▶ **Your goal**
Could you print, word for word, the part of the wine-tasting post below between "Thankfully Pieter had" and "of) eponymous label?", inclusive?

As the production is quite small you might not have heard of Hermit on the Hill. Now you have and you can thank me later. Pieter De Waal is the wine maker and owner of this small Durbanville operation; we met the other night for dinner to taste his wines in my lounge (also referred to as the Snug Bar at Societi Bistro). It was a good night. Must have been as my notes are illegible.
I have enjoyed his wines for a while now. They are affordable. They are interesting. They have gees (oh no Ididn’t?).
We ended up meeting for dinner after he left a comment on the post I wrote about The Stables Wine Estate opening up a wine bar at King Shaka International. Pieter thought I needed another tasting of their Sauvignon Blanc. He was right.
It seems that when I tasted the Experience Sauvignon Blanc 2008 the first time I was, well, a little too generous. I am not sure why. It could of been because I was dying for a glass of wine, happy to quaff something before dealing with the testing business of air travel. I am not sure. But the other night I tasted a rather nasty wine. It was dirty on the nose, sour, wet and funky. The palate carried along the same lines with Shirley Griffiths from Vino Pronto exclaiming, “they’ve screwed with the acid”. It was pretty grim. I was far too nice the first time round. We all make mistakes, and it seems that both I and The Stables have made one.
Thankfully Pieter had also brought his own wines. The White Knight 2009 – a spunky blend of Sauvignon Blanc, Sémillon and Muscat Blanc is great. Although the Muscat makes up the smallest part of the blend its floral aroma saunters through prettily. The palate is fresh, bright and zingy. If you drink with me this summer odds are you’ll be tasting the Knight. After reading why it is called the White Knight I wondered whether this was Mr. De Waal’s first (sort of) eponymous label?
Next up was an odd blend. No, not odd, just new for me. It is a 50/50 blend of Sauvignon Blanc and Viognier which will be named The Souvenir (Correction. Pieter has left a comment below pointing out that it is called the Sauvignier, which makes more sense). This wine was bigger and rounder than the Knight, but at no point flabby or tiring as I find in some white blends that use Viognier. The nose was like a floral apricot boiled sweet. In the mouth the wine is whisked along by the zippy Sauvignon which tempers the Viognier, not allowing it to dominate. Shirley pointed out that in blends with Chenin it feels like the two are running along at arms length. I agreed, but in the Souvenir it is as if the Viognier is sitting on the Sauvignon’s shoulders. Scrumptious. It made me think of pig-tails: bouncy, carefree, and ‘not bovvered’
We then tasted three Syrahs: the 07 from Stellenbosch, and the 07 and 05 from Paarl. The Stellenbosch example was rich and quite dense, with bright red fruit. This is such a solid wine. It had good length, and a pleasant touch of bitterness at the very end which emerges from a juicy but spicy start; this I found balanced ever so slightly sweet fruit. It is bold but not ‘spoofy’ at all. Pieter said it was not a gay wine. I think he’s been listening to Emile Joubert’s podcast where he remarks that Kanonkop’s Paul Sauer 1998 is not a “faggot” wine. Hmmm, are homoerotic wine tasting notes the next big thing?

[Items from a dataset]
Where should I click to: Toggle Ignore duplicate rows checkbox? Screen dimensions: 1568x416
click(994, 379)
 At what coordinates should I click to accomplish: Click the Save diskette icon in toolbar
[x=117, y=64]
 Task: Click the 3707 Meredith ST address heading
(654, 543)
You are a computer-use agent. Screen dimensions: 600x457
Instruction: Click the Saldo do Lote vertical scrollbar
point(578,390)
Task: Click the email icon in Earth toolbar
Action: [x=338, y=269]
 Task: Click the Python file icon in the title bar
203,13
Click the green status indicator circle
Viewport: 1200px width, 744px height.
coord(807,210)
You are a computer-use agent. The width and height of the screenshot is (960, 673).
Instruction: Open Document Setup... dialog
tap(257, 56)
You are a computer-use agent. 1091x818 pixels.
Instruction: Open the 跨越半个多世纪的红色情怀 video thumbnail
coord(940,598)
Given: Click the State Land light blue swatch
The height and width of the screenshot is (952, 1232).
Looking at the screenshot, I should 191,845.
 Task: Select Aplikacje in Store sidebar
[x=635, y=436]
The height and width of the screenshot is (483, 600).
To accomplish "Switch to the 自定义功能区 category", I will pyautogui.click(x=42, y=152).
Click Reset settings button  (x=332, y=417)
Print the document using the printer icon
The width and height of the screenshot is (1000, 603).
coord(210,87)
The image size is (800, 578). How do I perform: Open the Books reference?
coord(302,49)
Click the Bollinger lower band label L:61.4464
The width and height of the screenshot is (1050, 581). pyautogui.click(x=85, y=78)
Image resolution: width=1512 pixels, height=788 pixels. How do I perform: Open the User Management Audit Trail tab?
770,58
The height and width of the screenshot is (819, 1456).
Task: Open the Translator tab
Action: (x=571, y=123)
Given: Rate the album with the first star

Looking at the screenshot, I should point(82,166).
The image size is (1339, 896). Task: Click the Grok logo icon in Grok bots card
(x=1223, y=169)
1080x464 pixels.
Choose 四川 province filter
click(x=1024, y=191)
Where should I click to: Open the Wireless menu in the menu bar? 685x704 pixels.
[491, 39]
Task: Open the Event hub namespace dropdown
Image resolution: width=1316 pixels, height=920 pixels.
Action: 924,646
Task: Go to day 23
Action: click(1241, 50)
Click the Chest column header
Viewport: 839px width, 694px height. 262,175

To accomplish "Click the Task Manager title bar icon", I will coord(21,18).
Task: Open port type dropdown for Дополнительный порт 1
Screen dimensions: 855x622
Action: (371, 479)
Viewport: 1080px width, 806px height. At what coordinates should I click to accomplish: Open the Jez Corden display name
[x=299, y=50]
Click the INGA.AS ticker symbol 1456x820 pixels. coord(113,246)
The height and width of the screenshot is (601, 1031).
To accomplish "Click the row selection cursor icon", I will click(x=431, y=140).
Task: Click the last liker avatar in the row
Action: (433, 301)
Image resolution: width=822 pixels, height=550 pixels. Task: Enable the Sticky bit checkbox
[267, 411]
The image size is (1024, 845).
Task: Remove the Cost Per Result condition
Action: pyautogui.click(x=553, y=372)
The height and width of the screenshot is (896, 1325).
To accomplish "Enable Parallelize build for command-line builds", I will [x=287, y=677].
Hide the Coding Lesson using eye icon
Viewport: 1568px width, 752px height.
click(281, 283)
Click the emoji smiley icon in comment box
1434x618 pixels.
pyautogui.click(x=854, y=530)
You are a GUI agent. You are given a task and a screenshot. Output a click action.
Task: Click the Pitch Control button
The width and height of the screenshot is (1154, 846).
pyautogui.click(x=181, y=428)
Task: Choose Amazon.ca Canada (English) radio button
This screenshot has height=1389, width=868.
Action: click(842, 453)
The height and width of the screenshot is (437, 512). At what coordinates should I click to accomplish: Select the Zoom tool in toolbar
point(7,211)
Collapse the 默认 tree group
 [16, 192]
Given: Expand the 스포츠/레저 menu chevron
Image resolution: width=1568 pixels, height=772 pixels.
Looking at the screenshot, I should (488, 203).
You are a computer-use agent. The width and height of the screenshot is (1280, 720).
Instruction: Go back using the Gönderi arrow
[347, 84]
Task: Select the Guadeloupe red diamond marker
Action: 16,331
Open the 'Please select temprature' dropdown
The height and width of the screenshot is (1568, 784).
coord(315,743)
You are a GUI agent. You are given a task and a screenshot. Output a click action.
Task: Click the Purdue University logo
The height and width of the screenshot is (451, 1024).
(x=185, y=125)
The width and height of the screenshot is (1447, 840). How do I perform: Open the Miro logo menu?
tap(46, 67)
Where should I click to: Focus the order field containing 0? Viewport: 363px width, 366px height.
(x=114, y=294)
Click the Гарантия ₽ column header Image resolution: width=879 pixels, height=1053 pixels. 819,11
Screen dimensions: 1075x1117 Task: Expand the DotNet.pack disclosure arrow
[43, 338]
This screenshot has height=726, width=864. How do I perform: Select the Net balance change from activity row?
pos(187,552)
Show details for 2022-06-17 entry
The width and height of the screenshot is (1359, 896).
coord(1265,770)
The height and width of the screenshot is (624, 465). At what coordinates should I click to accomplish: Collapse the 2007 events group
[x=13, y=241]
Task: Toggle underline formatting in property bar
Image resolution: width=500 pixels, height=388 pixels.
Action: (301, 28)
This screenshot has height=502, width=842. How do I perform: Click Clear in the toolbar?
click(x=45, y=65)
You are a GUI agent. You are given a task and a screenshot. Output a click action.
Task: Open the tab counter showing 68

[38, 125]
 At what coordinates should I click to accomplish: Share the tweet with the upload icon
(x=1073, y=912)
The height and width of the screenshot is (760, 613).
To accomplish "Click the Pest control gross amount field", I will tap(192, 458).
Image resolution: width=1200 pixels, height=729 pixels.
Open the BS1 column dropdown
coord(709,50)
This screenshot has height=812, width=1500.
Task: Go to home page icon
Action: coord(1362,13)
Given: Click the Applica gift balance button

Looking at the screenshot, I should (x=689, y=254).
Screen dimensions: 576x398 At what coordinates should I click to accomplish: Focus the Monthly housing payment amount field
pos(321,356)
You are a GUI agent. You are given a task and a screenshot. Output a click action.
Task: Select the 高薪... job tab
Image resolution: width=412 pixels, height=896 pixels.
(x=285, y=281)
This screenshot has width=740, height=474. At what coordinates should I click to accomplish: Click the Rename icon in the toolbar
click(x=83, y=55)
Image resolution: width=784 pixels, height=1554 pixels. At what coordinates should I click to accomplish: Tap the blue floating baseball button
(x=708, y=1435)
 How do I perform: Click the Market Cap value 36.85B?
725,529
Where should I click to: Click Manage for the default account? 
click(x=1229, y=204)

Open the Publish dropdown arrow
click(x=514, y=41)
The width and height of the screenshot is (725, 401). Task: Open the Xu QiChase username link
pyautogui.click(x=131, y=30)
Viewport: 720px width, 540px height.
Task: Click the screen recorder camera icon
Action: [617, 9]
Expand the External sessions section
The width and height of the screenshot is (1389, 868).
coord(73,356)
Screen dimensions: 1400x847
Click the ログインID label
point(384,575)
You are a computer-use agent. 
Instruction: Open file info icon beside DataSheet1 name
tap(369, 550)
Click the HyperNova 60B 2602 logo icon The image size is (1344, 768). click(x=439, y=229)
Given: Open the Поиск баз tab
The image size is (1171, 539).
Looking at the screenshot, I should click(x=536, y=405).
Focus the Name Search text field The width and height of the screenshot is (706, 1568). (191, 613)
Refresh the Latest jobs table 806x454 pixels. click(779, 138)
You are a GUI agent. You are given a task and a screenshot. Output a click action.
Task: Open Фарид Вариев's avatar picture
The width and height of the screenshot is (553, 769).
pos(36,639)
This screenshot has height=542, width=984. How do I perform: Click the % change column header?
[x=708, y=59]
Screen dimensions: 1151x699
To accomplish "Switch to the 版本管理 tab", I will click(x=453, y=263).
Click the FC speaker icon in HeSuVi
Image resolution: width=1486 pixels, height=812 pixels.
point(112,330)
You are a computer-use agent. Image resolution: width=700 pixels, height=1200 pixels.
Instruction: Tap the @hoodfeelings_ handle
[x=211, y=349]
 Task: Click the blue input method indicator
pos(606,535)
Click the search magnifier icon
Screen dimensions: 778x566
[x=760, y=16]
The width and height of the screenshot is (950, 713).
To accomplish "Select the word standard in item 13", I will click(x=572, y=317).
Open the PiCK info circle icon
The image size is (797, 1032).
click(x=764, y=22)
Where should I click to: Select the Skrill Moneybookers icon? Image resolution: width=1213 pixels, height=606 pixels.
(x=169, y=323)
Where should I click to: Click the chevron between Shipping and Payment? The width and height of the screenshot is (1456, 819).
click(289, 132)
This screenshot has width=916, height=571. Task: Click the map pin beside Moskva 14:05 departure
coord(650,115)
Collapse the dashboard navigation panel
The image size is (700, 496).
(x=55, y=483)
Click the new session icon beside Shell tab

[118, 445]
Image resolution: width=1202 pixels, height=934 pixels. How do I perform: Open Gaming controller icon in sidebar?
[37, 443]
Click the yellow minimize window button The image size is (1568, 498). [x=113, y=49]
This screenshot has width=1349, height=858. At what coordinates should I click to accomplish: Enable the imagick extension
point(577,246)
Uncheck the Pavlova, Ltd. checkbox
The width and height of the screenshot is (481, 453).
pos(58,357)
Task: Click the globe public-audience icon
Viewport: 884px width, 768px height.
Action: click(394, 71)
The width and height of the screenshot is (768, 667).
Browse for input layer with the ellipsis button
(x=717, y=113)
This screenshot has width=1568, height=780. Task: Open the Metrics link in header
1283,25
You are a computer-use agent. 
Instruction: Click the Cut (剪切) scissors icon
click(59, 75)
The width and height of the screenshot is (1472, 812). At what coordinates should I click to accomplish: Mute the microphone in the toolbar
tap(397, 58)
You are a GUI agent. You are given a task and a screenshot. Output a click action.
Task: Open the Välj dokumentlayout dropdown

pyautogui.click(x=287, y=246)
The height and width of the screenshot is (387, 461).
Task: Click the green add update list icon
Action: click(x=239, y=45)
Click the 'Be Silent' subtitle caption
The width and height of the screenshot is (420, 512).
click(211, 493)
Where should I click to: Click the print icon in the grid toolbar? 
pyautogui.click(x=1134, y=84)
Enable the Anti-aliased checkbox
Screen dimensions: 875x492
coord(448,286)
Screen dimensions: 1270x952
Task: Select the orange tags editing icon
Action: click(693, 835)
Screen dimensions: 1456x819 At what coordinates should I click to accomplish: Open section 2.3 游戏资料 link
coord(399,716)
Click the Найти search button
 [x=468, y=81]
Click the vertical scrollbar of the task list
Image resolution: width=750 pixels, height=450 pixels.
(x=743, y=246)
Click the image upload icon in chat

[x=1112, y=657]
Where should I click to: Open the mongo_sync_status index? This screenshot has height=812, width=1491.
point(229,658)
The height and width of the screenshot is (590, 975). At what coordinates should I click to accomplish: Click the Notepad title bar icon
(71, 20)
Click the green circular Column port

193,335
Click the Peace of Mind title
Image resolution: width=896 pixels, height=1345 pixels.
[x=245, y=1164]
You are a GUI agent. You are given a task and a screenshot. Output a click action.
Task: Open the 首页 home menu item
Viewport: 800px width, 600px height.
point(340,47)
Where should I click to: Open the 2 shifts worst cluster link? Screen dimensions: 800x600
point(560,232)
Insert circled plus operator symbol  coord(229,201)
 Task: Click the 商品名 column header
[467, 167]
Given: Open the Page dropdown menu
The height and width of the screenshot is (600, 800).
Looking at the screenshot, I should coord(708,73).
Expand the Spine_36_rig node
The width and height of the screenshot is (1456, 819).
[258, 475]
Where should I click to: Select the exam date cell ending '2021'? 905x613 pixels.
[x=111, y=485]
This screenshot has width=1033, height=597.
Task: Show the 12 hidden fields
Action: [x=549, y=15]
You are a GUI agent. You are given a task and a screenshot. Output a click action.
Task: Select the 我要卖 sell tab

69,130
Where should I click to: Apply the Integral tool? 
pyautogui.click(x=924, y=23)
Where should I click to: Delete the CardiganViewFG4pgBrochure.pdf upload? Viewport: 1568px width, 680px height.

▶ **Result for this task**
Thankfully Pieter had also brought his own wines. The White Knight 2009 – a spunky blend of Sauvignon Blanc, Sémillon and Muscat Blanc is great. Although the Muscat makes up the smallest part of the blend its floral aroma saunters through prettily. The palate is fresh, bright and zingy. If you drink with me this summer odds are you’ll be tasting the Knight. After reading why it is called the White Knight I wondered whether this was Mr. De Waal’s first (sort of) eponymous label?